Genetic differences in hippocampal synaptic plasticity

Synaptic plasticity is considered a physiological substrate for learning and memory [Lynch MA (2004) Long-term potentiation and memory. Physiol Rev 84:87-136] that contributes to maladaptive learning in drug addiction [Schoenbaum G, Roesch MR, Stalnaker TA (2006) Orbitofrontal cortex, decision-making and drug addiction. Trends Neurosci 29:116-124]. Many studies have revealed that drug addiction has a strong hereditary component [Kosten TA, Ambrosio E (2002) HPA axis function and drug addictive behaviors: insights from studies with Lewis and Fischer 344 inbred rats. Psychoneuroendocrinology 27:35-69; Uhl GR (2004) Molecular genetic underpinnings of human substance abuse vulnerability: likely contributions to understanding addiction as a mnemonic process.

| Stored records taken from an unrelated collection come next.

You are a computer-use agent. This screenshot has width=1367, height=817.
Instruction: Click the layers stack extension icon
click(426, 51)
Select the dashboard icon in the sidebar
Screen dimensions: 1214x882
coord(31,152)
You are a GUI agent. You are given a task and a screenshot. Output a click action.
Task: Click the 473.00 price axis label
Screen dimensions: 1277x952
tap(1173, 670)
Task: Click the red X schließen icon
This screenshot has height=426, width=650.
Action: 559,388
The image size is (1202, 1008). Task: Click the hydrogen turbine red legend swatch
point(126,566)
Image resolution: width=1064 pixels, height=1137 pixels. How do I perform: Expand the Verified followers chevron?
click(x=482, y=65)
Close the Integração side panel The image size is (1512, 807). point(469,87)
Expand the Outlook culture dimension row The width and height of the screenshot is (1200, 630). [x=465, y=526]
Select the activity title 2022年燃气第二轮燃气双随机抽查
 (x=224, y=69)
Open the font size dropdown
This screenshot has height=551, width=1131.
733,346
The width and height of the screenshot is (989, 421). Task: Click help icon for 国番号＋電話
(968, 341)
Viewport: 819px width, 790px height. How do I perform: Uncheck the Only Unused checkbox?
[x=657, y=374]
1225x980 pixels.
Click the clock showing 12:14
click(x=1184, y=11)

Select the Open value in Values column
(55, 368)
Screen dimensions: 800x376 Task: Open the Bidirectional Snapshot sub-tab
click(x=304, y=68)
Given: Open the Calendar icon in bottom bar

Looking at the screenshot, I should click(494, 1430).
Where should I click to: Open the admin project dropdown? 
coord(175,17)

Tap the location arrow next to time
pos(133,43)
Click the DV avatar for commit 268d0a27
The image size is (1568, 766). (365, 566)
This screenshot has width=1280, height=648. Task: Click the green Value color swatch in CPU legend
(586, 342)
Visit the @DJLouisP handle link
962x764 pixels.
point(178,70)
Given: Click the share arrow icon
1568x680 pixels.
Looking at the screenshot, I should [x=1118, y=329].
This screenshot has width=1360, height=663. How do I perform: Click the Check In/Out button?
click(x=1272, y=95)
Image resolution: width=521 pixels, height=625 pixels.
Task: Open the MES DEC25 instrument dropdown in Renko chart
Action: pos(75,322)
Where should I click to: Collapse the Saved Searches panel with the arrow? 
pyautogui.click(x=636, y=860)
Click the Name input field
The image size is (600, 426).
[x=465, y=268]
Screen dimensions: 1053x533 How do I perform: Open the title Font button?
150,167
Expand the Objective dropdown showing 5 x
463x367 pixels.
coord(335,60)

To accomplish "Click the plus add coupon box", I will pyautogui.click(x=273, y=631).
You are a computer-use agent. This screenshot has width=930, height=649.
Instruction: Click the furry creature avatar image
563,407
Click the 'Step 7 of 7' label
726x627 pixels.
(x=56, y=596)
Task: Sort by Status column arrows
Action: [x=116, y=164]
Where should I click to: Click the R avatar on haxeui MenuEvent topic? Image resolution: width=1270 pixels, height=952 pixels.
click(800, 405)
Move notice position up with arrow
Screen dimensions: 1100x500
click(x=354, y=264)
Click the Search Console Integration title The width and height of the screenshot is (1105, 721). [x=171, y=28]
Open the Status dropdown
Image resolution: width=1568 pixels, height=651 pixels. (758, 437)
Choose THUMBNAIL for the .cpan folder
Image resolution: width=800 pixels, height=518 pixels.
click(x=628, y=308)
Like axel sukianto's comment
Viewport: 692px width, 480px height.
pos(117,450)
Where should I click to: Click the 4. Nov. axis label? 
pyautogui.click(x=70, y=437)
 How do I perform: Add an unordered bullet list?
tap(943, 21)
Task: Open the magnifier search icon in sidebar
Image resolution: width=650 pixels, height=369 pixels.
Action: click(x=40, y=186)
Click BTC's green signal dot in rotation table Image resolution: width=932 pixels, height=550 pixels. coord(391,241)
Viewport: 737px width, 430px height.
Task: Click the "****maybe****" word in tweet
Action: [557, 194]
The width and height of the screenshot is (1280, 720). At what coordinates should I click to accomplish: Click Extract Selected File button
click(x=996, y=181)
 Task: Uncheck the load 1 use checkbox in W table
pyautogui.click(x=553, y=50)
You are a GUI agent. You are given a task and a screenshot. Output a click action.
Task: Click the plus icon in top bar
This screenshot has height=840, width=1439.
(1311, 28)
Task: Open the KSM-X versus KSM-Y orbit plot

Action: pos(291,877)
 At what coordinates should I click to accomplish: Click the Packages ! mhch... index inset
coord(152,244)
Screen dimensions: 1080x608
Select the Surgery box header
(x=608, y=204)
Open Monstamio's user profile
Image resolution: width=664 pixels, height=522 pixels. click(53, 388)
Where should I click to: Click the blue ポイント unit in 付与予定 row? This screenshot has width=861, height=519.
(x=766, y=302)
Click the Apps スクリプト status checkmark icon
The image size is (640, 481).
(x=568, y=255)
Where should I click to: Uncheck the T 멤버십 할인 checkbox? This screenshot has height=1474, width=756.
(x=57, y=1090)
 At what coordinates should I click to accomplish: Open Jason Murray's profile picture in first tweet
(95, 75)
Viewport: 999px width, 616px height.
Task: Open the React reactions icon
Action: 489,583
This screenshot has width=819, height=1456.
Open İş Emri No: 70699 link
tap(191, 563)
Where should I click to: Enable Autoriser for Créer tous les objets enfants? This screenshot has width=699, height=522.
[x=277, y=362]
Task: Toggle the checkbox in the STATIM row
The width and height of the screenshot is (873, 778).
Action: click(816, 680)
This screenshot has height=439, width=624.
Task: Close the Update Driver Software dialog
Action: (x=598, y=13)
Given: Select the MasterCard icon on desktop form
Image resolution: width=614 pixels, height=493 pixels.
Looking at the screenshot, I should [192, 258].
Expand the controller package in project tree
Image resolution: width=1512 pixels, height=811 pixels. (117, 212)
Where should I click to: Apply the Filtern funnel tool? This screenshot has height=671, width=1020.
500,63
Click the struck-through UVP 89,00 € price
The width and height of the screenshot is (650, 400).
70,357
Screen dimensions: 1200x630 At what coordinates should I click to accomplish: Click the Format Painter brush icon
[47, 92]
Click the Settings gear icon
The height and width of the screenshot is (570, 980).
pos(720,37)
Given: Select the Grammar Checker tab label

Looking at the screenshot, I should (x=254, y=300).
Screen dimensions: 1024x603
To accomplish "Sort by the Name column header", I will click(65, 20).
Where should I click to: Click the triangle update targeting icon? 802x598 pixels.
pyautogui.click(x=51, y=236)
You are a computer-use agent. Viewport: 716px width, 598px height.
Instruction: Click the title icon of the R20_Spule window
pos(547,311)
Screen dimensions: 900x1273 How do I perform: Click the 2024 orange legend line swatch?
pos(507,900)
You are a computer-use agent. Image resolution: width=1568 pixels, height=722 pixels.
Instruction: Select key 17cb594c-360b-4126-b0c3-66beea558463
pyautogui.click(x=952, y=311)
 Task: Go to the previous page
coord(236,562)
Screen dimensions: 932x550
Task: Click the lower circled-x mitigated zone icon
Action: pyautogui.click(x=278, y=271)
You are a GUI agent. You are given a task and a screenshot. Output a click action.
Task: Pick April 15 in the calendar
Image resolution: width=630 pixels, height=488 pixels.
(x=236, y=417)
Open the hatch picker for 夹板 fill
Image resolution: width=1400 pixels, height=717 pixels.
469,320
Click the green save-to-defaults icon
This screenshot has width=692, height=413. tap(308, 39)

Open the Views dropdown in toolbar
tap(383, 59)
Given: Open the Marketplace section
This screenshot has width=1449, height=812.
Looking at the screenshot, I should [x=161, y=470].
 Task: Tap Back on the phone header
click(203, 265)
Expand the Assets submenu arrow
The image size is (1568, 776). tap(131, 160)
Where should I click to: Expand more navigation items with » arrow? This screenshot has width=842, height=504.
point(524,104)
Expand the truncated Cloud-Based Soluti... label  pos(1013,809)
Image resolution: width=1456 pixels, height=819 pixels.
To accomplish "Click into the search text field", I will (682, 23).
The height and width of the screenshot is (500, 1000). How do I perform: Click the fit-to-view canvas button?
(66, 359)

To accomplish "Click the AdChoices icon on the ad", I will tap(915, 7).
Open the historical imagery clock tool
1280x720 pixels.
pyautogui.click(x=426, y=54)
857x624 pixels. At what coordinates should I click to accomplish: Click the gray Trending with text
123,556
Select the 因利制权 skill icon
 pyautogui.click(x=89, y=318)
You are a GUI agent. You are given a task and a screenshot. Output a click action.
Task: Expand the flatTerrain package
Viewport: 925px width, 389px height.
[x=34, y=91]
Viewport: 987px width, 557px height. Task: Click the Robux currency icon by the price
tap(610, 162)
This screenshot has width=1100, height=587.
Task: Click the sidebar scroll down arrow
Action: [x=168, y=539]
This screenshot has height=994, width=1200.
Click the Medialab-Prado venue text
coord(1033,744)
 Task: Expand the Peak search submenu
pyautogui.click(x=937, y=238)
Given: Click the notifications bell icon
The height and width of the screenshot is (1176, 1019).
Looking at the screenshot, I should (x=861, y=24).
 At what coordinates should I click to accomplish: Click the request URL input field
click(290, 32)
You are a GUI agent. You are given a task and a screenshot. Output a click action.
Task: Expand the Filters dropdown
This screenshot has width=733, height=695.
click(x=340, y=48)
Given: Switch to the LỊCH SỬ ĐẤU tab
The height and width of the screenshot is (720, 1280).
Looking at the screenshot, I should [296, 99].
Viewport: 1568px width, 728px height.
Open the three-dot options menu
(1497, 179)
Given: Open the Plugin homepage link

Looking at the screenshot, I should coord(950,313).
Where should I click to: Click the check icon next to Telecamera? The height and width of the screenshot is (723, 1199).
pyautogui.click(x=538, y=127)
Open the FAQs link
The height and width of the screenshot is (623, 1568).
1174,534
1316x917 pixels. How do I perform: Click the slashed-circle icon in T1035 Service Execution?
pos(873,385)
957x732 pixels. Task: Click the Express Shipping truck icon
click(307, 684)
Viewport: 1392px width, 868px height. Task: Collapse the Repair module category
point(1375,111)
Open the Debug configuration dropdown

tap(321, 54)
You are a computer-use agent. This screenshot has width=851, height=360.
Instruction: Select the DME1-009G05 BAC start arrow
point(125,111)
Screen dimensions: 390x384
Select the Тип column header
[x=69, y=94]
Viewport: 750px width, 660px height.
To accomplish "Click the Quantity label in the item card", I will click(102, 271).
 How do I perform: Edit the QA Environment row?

Neuropharmacology 47 (Suppl 1):140-147], however the contribution of the genetic background to drug-induced changes in synaptic plasticity has been scarcely studied. The present study reports on an analysis of long-term potentiation (LTP) and depotentiation in Lewis (LEW) and Fischer-344 (F344) rats, two inbred rat strains that show different proneness to drugs of abuse and are considered an experimental model of genetic vulnerability to addiction [Kosten TA, Ambrosio E (2002) HPA axis function and drug addictive behaviors: insights from studies with Lewis and Fischer 344 inbred rats. Psychoneuroendocrinology 27:35-69]. The induction of saturated-LTP was similar in LEW and F344 rats treated with saline or cocaine. However, only slices from LEW saline-treated rats showed the reversal of LTP; thus, the depotentiation of saturated-LTP was not observed in cocaine-injected LEW rats and in F344 animals (treated either with cocaine or saline). These results suggest significant differences in hippocampal synaptic plasticity between Lewis and Fischer 344 rats.